The crisis at the Constitutional Court continues. Both the PP and the PSOE are trying to disqualify every judge who disagrees with them for the key upcoming vote on the Catalan statute of autonomy. Since the Court is divided 6-6 (not 5-5, as I had said) between "progressive" and "conservative" groups, and everybody is going to get recused eventually, there is a complete deadlock and there is no precedent for a solution. There is now no way that the Court is going to decide on the Catalan statute case (the PP's appeal to the Court that the statute is unconstitutional) before the all-important March general election.

I have no idea why Spain gives out the Principe de Asturias prizes every year; I suppose they're trying to compete with the Nobel Prizes. Whatever. The ceremony was last night in Oviedo. They gave Al Gove the prize for International Cooperation, and Al showed up and gave a speech. Bob Dylan got the Arts prize, but he was too busy playing Omaha. No kidding. I love Dylan and all, he's probably my favorite musician except maybe for Johnny Cash or Hank Williams, but I don't know why Spain needs to give him a prize. And Michael Schumacher got the Sports prize. Just what he needs.

It'd make sense if these prizes were sort of like the Pulitzers in the US--you'd give one for, say, fiction, nonfiction, theater, film, serious music, popular music, visual art, and you'd give them only to people from Spain.

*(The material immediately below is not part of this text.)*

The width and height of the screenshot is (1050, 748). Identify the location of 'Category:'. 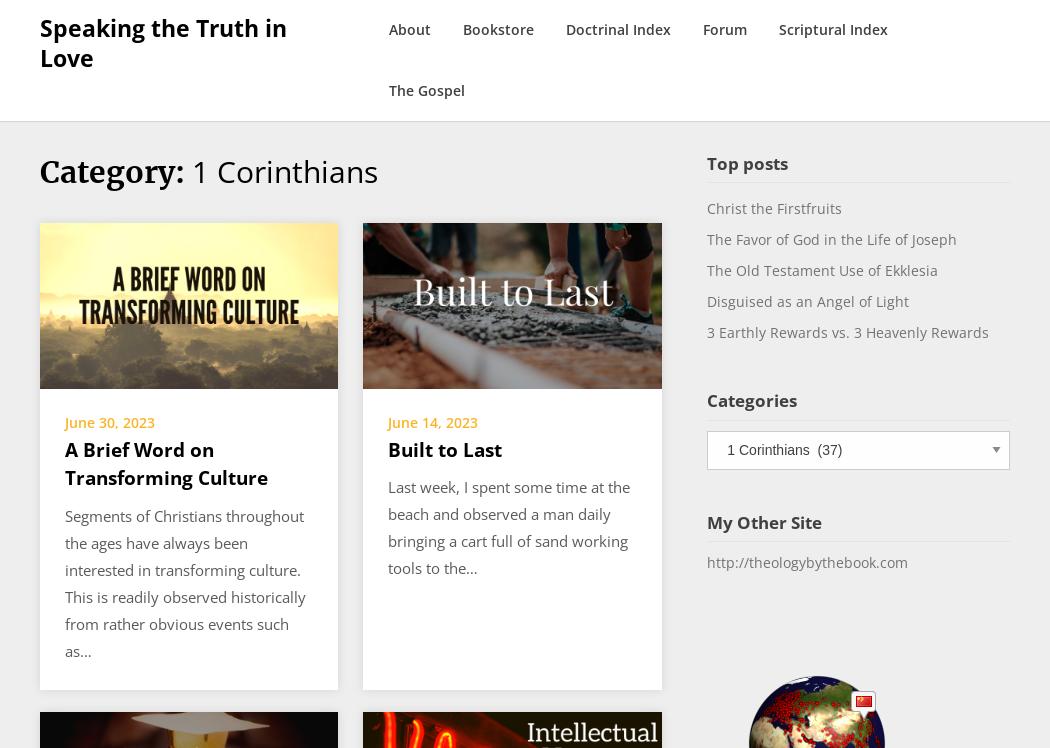
(115, 169).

I can see why you'd want national prizes in order to foment culture in your country, and I can even see inviting a Woody Allen or somebody for a special prize every year to make the thing more high-toned. But inventing a prize for Communication and giving it to the magazine Science and Nature? I will give them credit for awarding the Concord prize to Yad Vashem, the Israeli holocaust museum, except that--I don't know quite how to put this, but it seems to me that Yad Vashem's moral stature is considerably higher than that of whoever decides who gets this award.

Sports update: FC Barcelona nneds to get back on track tomorrow night against Almeria after losing against Villarreal in the last league game, and drawing against Glasgow Rangers in the Champions' League. Touré. Márquez, and Zambrotta will all be back from their injuries, and Messi and Ronaldinho are apparently going to play. Barcelona's defense will be immeasurably improved with Zambrotta instead of Oleguer, Márquez instead of Thuram, and Touré instead of Gudjohnsen. (Note: Some English club ought to make an offer for Gudjohnsen; he's a good player but just doesn't seem to fit in here.) Espanyol is having a good year, with homegrown young Albert Riera looking good. Real Madrid is in first place, but their squad isn't anywhere near as good as Barça's.

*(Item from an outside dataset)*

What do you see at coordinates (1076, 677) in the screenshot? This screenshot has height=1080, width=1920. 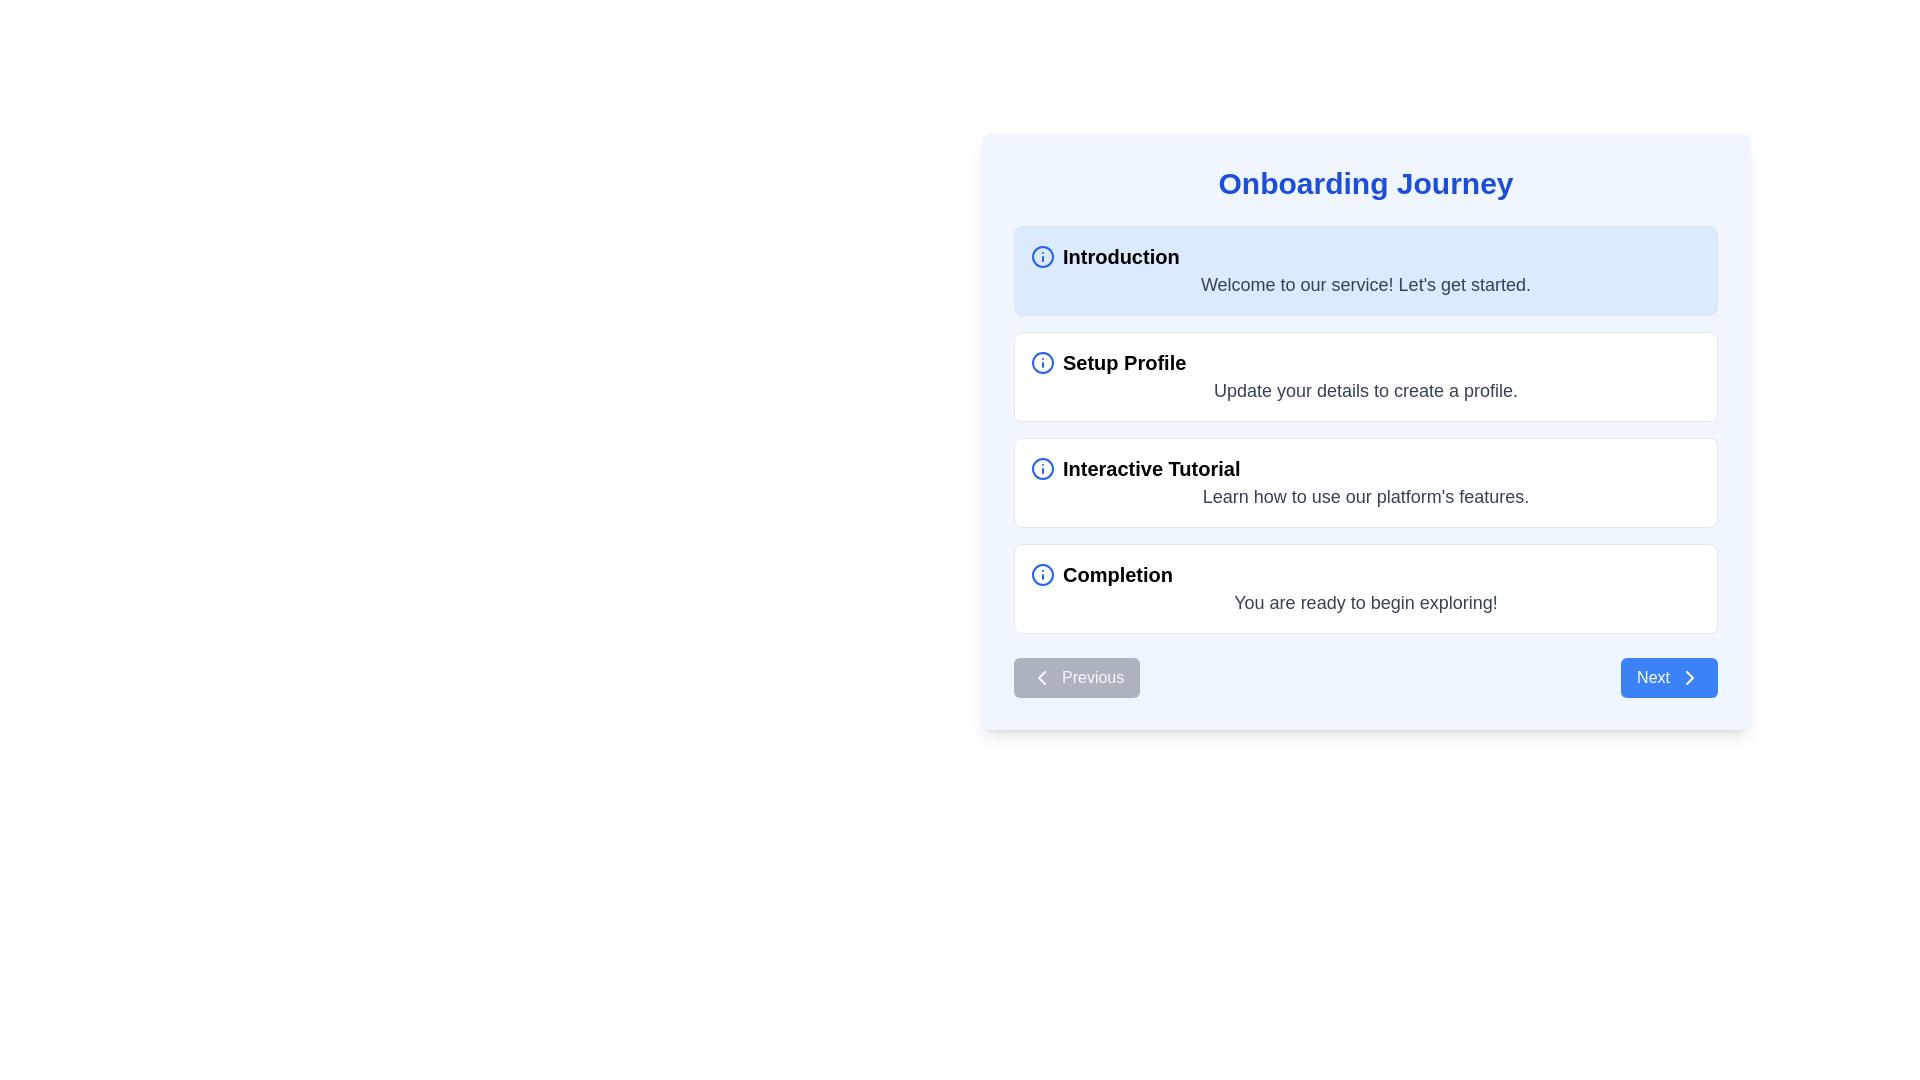 I see `the button located at the bottom-left side of the onboarding card, which allows users to navigate to the previous step in the interface` at bounding box center [1076, 677].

A lot of noise is being made about getting rid of Ronaldinho. Staying out partying in Brazil instead of coming home in time to play against Villarreal was the tipping point, I think. Without using his name, Joan Golobart called him a "vampire" in his column in La Vangua today: "A vampire leader is one who sucks the energy from his teammates in order to grow," and concluded, "In most situations there is an optimum moment to sell a player, no matter how much he has brought to his club." There have been even more reports than usual about back-office moves being made by Ronaldinho's brother / agent to move him to AC Milan. Team president Joan Laporta denied any plan to sell him to anybody.

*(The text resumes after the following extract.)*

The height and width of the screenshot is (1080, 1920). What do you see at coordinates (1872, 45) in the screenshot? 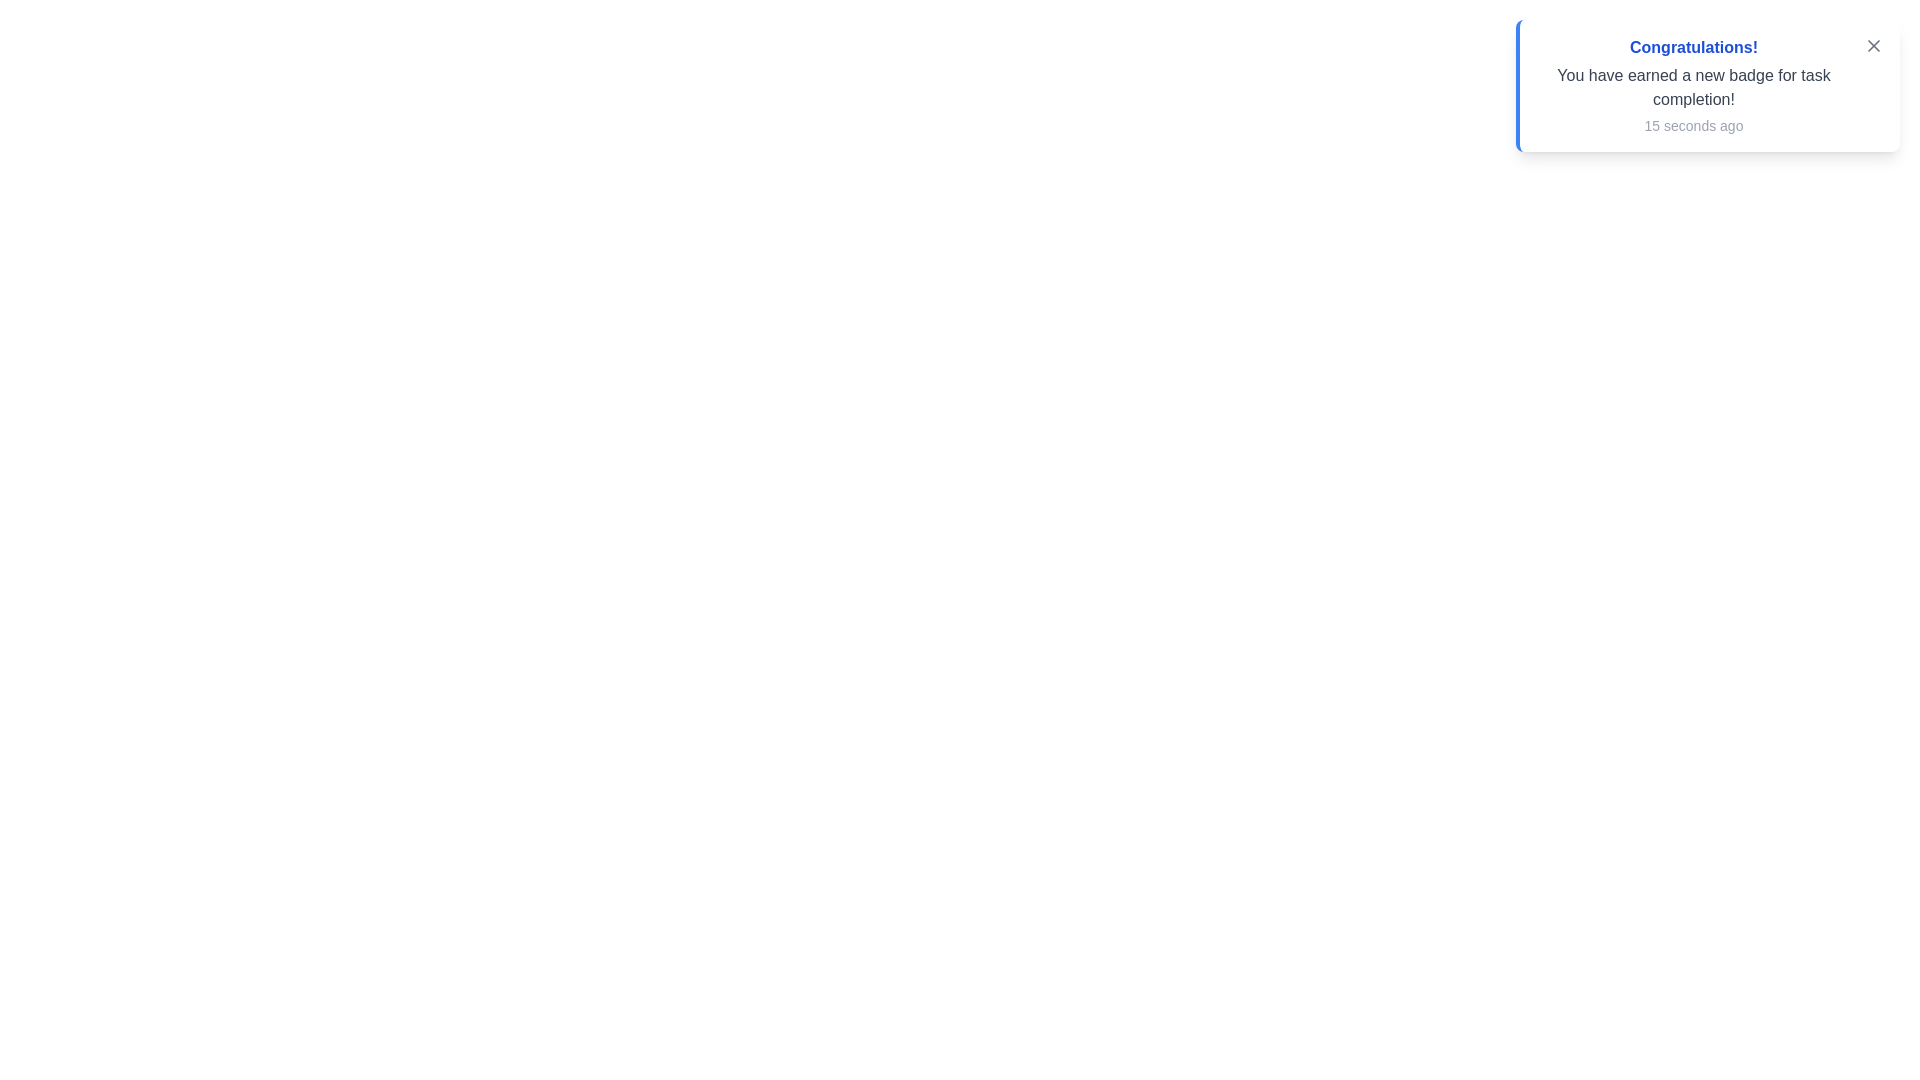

Kansas is 7-0 and ranked 10th in the college football polls, but they have to play in College Station tonight. They've already beaten Colorado and K-State on the road, though; on the other hand, the other five teams they beat were a bunch of patsies. Anyway, I'm going to take this opportunity to rub it in on my brother-in-law Phil, who is a Tennessee fan. This week is the first time since about 1969 that KU has been ranked higher than Tennessee, and it may very well not happen again ever. Should KU get past A&M, though, their biggest challenge is Nebraska, who's not very good this year, and KU doesn't even have to play Texas or Oklahoma this year. They just might go into the season-ending showdown with Missouri with only one loss.